13) Имеется в виду Андрей Сахаров (1921—1989).

14) Фраза не дописана. Очевидно, А. Агеев имел в виду, что эти автоматы были рассчитаны на пятикопеечные монеты и не могли быть использованы в новых условиях.

15) Закавыченные фразы — дословные цитаты из статьи: Марченко А. Дом, где склеивают сердца [О романе М. Шишкина “Всех ожидает одна ночь”] // Новый мир. 1994. № 2.

16) Фраза не дописана.

17) Имеется в виду нашумевшая в литературных кругах статья, в которой была предложена новая концепция истории осмысления Великой Отечественной войны в русской литературе: Есаулов И. Сатанинские звезды и священная война: Современный роман в контексте русской духовной традиции // Новый мир. 1994. № 4. И. Есаулов в ней, в частности, критиковал позицию автобиографического рассказчика в повести Б. Окуджавы “Будь здоров, школяр!” (изображенные Окуджавой с горькой иронией жалобы “школяра” на страх и его подростковую гордость своими первыми фронтовыми успехами Есаулов квалифицировал как свидетельство этической слабости героя), а героя повести В. Некрасова “В окопах Сталинграда” упрекал в излишней терпимости к довоенному – а значит, репрессивному – “миропорядку”.
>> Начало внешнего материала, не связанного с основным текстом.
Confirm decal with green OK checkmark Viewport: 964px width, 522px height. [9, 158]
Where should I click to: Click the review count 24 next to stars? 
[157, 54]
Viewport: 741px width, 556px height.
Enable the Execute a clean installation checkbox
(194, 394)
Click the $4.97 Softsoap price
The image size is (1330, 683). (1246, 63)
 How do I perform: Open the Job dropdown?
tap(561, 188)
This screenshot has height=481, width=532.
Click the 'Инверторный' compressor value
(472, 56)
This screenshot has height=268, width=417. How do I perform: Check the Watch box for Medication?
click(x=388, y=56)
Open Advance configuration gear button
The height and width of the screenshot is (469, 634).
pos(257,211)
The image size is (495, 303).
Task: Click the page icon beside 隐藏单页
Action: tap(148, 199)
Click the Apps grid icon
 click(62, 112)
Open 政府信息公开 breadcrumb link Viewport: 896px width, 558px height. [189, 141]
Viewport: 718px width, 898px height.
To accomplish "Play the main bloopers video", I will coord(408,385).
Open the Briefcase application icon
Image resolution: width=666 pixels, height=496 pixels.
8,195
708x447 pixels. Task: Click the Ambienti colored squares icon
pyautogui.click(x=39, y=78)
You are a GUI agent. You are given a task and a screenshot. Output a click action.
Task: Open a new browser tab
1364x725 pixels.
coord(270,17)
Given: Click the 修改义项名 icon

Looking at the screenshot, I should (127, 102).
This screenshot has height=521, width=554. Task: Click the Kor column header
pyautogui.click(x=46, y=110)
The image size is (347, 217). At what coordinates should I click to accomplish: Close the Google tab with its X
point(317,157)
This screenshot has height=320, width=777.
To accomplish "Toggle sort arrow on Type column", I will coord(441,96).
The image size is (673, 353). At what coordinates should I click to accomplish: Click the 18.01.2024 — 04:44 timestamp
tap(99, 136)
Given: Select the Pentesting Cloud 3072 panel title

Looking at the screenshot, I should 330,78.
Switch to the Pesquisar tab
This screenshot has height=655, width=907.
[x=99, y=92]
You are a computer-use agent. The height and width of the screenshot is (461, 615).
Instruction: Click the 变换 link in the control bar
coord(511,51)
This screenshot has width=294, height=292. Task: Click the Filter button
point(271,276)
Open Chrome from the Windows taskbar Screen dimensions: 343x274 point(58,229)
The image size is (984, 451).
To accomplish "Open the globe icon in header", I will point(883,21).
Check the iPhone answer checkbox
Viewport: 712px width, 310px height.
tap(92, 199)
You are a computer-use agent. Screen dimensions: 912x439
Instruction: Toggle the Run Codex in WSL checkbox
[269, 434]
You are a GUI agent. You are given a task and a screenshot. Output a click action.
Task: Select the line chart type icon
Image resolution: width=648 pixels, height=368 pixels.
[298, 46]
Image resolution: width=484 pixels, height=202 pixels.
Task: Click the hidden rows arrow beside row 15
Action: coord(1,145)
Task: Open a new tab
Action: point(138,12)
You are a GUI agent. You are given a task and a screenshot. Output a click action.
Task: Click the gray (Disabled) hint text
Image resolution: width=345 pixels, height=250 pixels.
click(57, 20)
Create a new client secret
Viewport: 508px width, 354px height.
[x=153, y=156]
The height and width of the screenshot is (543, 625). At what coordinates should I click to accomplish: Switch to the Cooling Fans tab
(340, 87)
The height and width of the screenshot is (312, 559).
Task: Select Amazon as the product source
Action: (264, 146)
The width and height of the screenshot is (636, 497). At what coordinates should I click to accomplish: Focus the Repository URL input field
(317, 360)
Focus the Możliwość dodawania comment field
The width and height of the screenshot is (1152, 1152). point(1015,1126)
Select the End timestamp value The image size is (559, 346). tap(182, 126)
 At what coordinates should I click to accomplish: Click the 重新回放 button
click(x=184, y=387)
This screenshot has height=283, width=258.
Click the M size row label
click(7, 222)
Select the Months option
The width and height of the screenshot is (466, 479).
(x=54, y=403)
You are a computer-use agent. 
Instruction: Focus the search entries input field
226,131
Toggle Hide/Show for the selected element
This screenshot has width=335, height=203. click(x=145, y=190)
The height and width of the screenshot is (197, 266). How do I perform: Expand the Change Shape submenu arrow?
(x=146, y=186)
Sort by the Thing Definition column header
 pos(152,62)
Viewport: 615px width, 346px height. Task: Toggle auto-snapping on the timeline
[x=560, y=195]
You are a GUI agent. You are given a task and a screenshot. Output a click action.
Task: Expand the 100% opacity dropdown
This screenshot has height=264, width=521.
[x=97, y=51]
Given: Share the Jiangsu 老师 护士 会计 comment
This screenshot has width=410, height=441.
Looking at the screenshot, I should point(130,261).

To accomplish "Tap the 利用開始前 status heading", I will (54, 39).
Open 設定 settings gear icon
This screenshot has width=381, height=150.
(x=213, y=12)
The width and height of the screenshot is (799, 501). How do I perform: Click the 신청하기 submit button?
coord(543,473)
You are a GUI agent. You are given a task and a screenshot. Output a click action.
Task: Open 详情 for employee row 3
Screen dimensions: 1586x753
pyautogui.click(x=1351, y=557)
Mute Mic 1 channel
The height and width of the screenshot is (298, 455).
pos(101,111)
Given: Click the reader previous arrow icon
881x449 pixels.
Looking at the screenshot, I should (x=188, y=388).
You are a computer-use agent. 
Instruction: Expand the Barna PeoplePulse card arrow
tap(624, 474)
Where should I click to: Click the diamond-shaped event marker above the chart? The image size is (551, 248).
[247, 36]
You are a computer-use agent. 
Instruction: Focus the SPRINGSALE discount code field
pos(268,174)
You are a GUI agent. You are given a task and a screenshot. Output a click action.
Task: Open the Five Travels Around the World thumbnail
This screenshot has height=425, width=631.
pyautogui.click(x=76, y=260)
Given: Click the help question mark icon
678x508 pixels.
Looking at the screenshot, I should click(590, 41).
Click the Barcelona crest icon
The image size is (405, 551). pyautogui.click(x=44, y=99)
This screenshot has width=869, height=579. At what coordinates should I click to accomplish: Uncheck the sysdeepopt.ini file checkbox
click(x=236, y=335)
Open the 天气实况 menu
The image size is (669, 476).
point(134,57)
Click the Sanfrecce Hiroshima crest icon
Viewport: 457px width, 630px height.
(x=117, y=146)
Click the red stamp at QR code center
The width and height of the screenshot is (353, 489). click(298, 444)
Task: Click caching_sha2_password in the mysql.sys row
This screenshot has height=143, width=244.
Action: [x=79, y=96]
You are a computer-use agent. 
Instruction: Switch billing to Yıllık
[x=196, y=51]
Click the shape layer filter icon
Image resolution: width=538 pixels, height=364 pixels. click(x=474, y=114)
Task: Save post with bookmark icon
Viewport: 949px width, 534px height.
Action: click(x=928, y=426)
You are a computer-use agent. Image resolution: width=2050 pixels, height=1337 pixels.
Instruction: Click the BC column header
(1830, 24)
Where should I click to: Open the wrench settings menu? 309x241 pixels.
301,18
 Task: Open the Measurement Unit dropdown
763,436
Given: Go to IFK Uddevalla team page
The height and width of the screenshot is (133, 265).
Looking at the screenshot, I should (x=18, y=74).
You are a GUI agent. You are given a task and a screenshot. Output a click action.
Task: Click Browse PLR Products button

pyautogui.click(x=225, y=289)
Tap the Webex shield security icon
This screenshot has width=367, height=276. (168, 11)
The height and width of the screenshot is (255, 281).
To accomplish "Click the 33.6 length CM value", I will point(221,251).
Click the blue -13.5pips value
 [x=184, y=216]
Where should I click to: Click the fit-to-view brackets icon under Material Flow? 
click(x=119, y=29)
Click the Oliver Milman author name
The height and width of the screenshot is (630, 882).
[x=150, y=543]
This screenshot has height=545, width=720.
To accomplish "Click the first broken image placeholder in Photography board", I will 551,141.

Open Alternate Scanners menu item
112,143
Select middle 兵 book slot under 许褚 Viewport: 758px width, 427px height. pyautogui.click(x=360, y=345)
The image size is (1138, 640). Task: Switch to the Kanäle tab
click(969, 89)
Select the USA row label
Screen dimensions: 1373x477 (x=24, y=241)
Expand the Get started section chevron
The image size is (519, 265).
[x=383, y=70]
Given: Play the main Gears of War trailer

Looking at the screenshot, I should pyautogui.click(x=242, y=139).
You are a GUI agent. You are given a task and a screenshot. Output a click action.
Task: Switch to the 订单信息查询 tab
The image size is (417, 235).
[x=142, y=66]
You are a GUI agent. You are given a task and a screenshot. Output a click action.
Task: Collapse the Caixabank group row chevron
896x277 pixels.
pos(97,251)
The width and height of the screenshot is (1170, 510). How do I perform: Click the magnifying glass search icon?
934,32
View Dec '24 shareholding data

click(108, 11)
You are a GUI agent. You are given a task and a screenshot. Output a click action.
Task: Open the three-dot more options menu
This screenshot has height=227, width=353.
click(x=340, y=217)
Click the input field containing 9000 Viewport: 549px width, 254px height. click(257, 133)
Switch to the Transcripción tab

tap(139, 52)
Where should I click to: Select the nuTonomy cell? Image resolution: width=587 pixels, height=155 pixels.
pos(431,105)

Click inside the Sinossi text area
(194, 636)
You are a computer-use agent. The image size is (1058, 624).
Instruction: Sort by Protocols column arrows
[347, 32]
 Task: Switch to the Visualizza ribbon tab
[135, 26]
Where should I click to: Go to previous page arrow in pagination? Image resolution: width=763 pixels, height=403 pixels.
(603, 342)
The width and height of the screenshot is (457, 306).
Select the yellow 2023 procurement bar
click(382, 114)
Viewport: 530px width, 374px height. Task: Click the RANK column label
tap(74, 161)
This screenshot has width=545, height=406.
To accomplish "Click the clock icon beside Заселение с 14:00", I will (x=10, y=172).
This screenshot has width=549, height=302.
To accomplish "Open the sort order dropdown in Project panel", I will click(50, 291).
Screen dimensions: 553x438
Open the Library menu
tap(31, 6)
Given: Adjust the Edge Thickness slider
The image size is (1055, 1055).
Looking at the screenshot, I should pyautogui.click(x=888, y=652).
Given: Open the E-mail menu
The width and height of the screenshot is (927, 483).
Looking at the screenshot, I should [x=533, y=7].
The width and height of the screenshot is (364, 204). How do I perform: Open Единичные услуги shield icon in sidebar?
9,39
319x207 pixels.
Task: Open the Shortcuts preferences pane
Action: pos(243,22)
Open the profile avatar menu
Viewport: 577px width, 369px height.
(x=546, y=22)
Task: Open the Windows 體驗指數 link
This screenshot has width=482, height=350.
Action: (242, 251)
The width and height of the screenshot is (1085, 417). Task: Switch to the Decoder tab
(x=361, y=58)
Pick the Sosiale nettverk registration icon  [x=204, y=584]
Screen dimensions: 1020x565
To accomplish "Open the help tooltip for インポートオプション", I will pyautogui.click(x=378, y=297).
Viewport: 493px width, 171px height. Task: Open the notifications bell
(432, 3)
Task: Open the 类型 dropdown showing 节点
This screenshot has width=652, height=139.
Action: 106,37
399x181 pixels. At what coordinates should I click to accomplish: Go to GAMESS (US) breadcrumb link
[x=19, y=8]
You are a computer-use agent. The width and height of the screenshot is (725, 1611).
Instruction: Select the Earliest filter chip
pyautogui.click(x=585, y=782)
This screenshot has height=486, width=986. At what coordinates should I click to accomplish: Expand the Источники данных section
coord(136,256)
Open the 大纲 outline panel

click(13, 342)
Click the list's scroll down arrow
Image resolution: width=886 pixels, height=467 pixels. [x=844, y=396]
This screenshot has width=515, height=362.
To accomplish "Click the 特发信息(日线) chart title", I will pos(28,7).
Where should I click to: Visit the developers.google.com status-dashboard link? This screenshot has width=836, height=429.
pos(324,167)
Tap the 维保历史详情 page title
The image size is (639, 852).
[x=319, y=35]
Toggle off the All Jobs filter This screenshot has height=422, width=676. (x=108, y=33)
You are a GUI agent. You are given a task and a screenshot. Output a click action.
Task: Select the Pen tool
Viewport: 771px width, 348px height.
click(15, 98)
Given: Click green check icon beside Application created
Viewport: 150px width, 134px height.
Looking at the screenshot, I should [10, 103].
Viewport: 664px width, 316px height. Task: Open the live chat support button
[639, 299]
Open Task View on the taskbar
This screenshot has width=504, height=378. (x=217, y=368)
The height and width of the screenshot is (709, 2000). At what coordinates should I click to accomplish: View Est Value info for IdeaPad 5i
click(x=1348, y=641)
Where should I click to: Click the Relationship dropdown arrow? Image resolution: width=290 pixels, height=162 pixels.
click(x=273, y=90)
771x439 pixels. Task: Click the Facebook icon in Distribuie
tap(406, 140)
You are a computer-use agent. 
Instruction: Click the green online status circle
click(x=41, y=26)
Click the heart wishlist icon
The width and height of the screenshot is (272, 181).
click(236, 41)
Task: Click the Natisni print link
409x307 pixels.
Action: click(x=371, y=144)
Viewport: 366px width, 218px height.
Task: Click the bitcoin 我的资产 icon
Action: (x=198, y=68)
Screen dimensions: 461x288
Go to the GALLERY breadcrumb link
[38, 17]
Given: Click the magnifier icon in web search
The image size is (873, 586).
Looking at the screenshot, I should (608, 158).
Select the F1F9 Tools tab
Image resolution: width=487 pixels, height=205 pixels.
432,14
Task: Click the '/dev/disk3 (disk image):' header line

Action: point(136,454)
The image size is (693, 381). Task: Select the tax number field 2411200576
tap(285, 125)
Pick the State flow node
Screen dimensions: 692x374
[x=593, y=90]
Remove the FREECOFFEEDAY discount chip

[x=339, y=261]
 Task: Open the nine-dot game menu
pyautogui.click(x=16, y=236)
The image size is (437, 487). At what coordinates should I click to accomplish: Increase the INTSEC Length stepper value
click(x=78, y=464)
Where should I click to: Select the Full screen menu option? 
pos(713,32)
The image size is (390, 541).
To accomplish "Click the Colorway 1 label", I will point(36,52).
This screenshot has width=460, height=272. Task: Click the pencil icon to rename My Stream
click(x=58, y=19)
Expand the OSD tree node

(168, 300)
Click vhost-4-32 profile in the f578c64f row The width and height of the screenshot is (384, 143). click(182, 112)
19) Аллюзия на название статьи Сергея Чупринина “Настающее настоящее, или Размышления у парадного подъезда” (Огонек. 1987. 17—24 октября. С. 9), по которой впоследствии была названа и книга его статей (Настающее настоящее. Три взгляда на современную литературную смуту. М.: Современник, 1989).

20) Имеются в виду реплики А. Архангельского на “круглом столе” “Миф о поколении, у которого якобы отняли свободу” (Дружба народов. 1994. № 2. С. 189), однако мысль Архангельского Агеев воспроизводит неточно. Критик утверждал, что Ю. Давыдов ему ближе М. Шишкина, несмотря на то, что Шишкин пишет, по его мнению, лучше.